The annual results of Segro were solid, confirming recent trailing trends for the London-based developer, whose shares have appreciated by 117% in the past five years and over 20% since November, giving it a current market cap of about £4bn. 

The surprising outcome of the Brexit vote “has had little apparent impact on occupier and investor demand for well located, modern urban and big box warehouses”, in 2016, Segro said in its annual results released on February 17. It added that the values of UK commercial real estate fell in the aftermath of Brexit but the impact “was relatively minor” for industrial assets compared to other real estate sectors.

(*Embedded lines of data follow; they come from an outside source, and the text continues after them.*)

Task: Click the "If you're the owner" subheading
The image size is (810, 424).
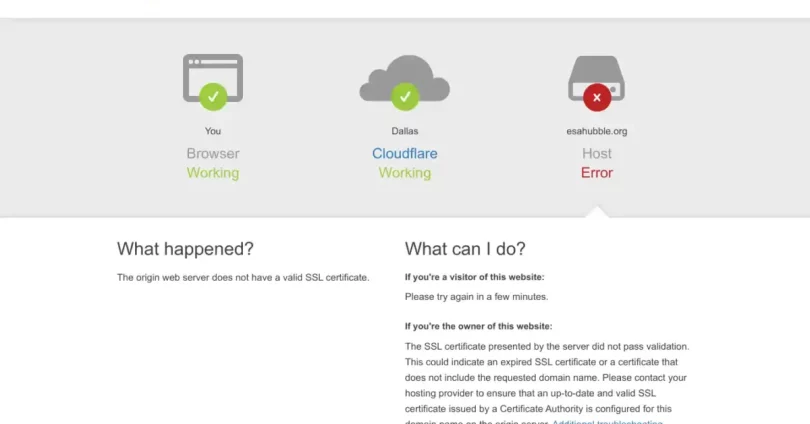Action: pyautogui.click(x=478, y=326)
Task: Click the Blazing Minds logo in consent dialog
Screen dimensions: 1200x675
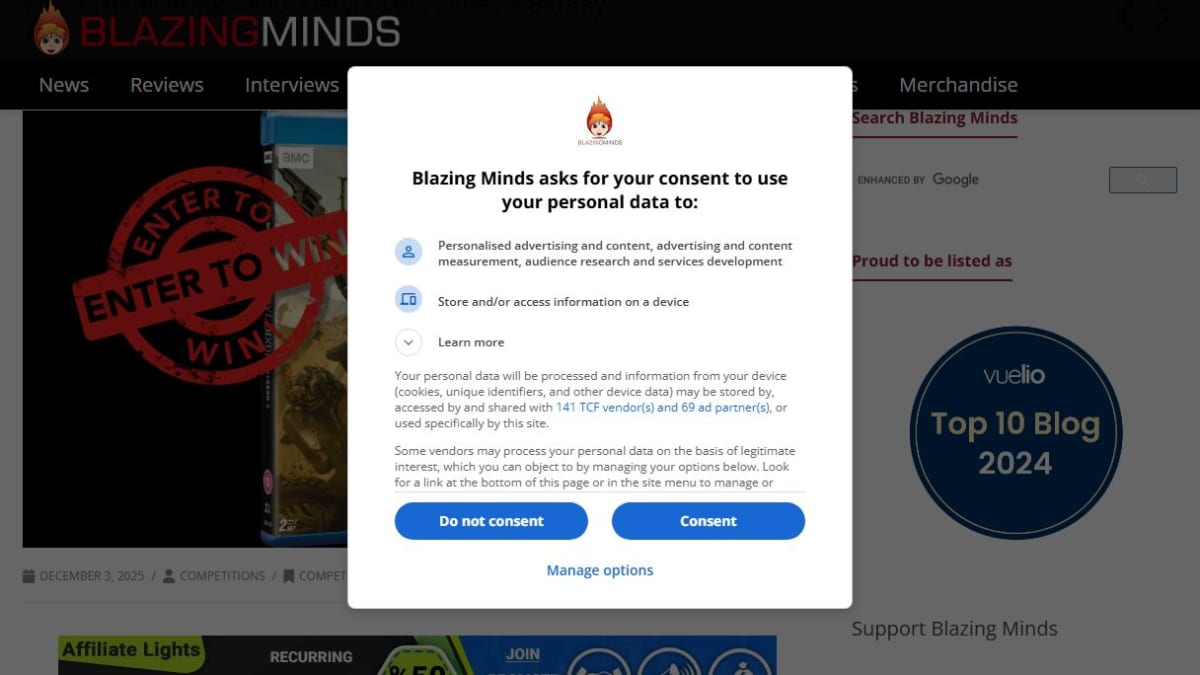Action: pyautogui.click(x=600, y=122)
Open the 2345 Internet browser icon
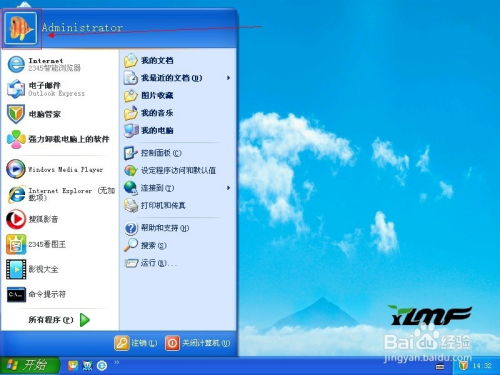The width and height of the screenshot is (500, 375). pyautogui.click(x=16, y=64)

Its top-line, as gauged by gross rental income, rose 7% to £225.5m from £210.7m year-on-year, with net rental income rising 4.3% to £180.6m from £173m one year earlier. Net rental income rose by £7.6m thanks to “the positive net impact of investment activity, development completions and the strengthening of the euro during the period, offset by the impact of disposals”.

A solid operating performance led to a rise in adjusted profit after tax, up 11.1% to £152.6m from £137.3m in 2015. Adjusted earnings per share (EPS) and dividends per share rose 7.1% and 5.1%, respectively, comfortably beating domestic and European inflation rates last year – EPS was underpinned by a 4% rise in like-for-like net rental income, low vacancy rates at 5.7% and a strong contribution from development completions.

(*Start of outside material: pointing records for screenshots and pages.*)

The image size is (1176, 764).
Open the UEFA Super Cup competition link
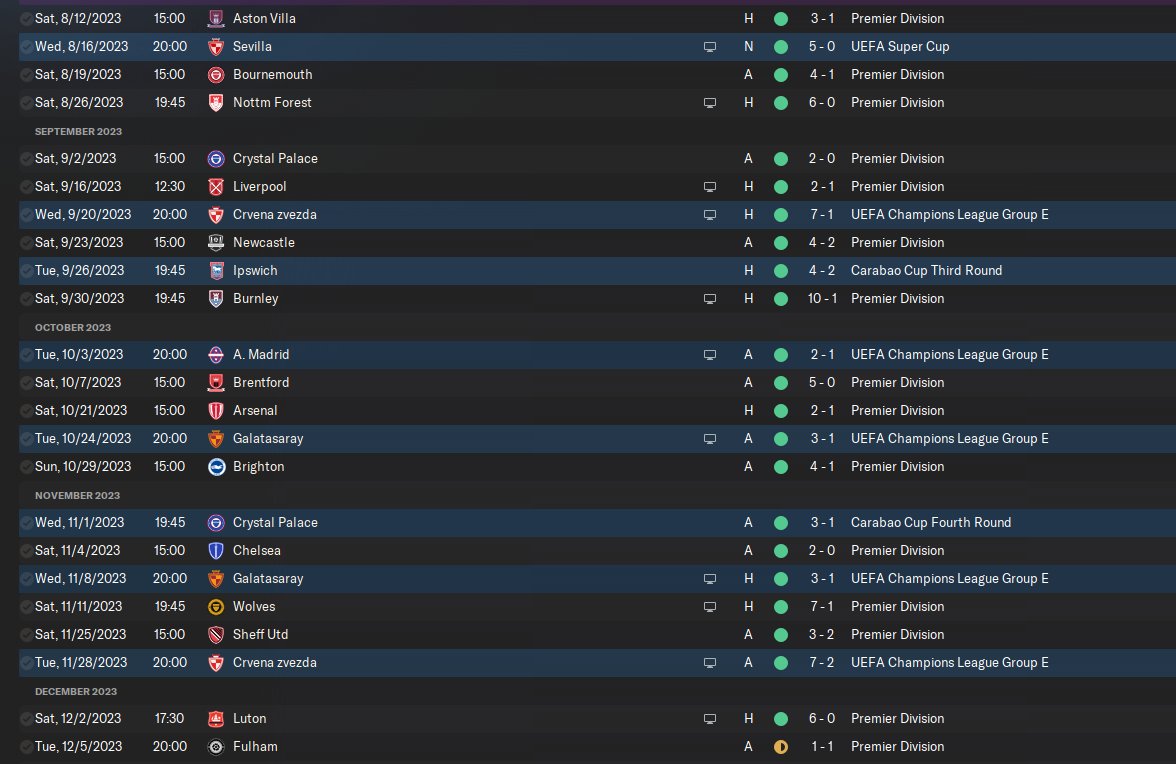(x=900, y=46)
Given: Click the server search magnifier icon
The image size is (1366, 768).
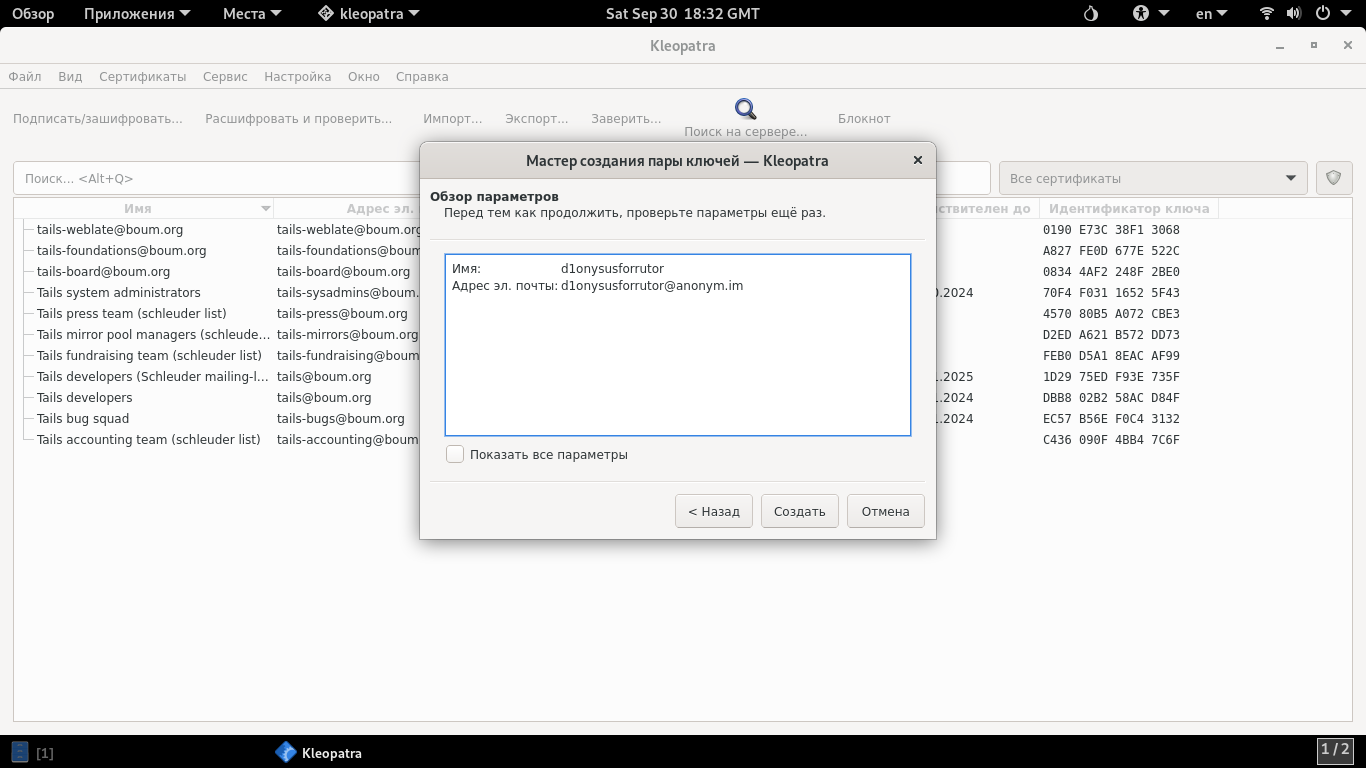Looking at the screenshot, I should point(745,109).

Segro is particularly focused on sustainable growth that should be achieved based on a sound cost base, which is measured by the total cost ratio (TCR), a key measure of cost management. The TCR for 2016 increased marginally to 23% from 22.2% for 2015. 

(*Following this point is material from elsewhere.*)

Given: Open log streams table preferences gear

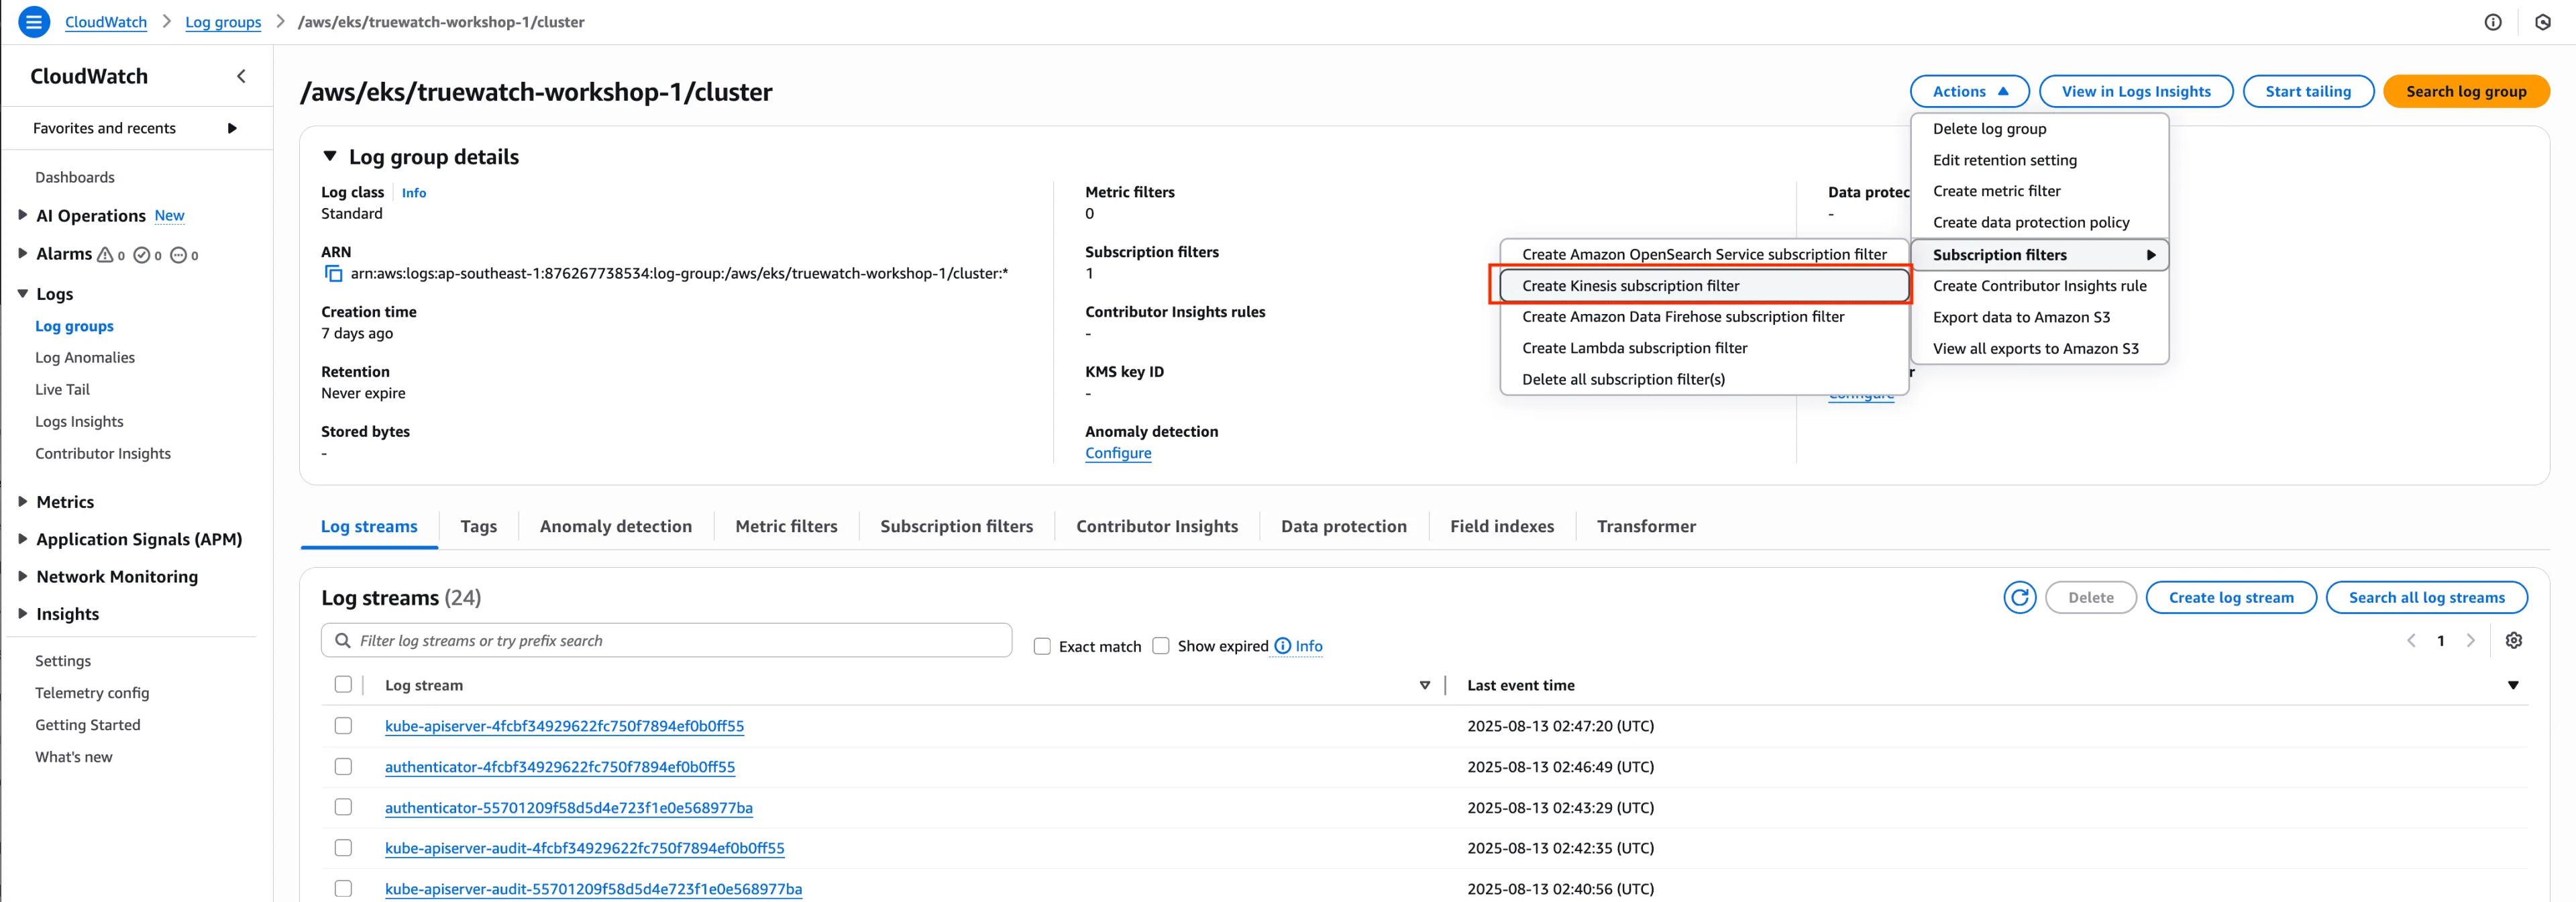Looking at the screenshot, I should 2513,641.
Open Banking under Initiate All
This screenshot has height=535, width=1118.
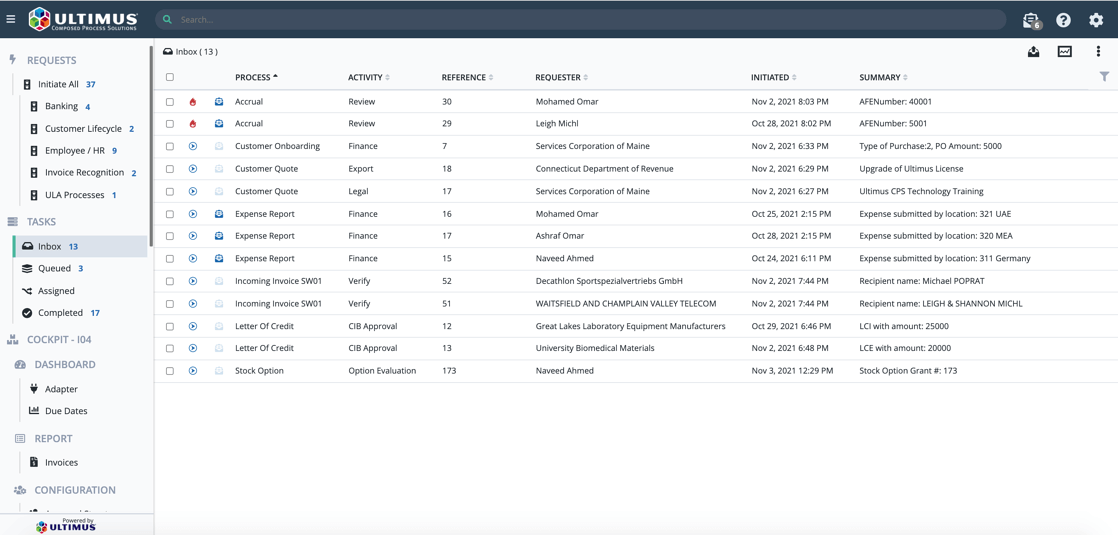coord(61,106)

Chief Executive David Sleath said: “We have had a record year for development completions, delivering 422,000 sq m of new warehouse space, of which 80% is now let.

“We have a high-quality pipeline of developments under construction and more under discussion, reflecting the continuing strength of occupier demand for, and short supply of, well located, modern urban and big box warehouses,” he added.

SEGRO plc and its UK subsidiaries achieved Real Estate Investment Trust (REIT) status from 1 January 2007. It currently owns, manages and develops modern warehouses and light industrial property totaling over 6m sq m of space valued at £8bn.

Other highlights of the year included “£325m of new equity raised to fund development” and the sale of £565m of non-core assets at a blended 5.9% yield.

Development capex is expected to be in excess of £300m this year, it added.